### INSTRUCTIONS FOR THE TASK
Look below for the line that contains "How do I perform: Click Показать", then copy it and each following line exactly, through and including the line that contains "Toggle 'Honor p=reject' on DMARC FAIL result".
**** TASK INPUT
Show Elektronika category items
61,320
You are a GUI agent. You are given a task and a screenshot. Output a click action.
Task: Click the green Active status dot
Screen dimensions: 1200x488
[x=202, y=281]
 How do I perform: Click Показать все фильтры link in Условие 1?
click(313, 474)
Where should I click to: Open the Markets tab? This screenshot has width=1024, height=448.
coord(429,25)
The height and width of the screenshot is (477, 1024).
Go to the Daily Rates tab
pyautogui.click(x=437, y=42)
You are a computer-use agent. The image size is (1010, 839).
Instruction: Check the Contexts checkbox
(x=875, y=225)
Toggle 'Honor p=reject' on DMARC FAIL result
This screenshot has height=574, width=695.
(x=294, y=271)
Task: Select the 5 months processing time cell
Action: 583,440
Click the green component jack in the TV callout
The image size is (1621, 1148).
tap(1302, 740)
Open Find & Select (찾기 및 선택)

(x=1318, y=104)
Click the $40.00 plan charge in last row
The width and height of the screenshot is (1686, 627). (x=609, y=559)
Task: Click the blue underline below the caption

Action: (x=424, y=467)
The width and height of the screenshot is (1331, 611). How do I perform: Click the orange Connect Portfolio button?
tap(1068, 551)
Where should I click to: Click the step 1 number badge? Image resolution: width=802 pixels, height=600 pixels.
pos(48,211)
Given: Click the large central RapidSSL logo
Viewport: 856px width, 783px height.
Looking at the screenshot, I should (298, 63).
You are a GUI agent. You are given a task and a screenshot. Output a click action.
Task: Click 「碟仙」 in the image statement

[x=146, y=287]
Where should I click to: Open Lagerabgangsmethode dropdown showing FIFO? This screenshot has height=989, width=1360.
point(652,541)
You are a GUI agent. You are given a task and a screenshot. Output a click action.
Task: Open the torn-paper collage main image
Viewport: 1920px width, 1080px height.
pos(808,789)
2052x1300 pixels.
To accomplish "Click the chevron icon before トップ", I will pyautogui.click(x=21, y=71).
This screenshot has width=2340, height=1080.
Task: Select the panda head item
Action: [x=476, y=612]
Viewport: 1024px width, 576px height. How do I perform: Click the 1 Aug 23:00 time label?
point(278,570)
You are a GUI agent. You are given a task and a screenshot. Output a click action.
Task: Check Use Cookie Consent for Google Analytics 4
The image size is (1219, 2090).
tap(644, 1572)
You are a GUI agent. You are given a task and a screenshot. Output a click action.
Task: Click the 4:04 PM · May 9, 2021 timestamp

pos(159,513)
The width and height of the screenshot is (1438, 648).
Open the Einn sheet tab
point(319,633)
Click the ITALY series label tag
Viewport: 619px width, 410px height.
********
### SOLUTION TO THE PROBLEM
 How do I perform: Click Показать все фильтры link in Условие 1?
click(313, 474)
Where should I click to: Open the Markets tab? This screenshot has width=1024, height=448.
coord(429,25)
The height and width of the screenshot is (477, 1024).
Go to the Daily Rates tab
pyautogui.click(x=437, y=42)
You are a computer-use agent. The image size is (1010, 839).
Instruction: Check the Contexts checkbox
(x=875, y=225)
Toggle 'Honor p=reject' on DMARC FAIL result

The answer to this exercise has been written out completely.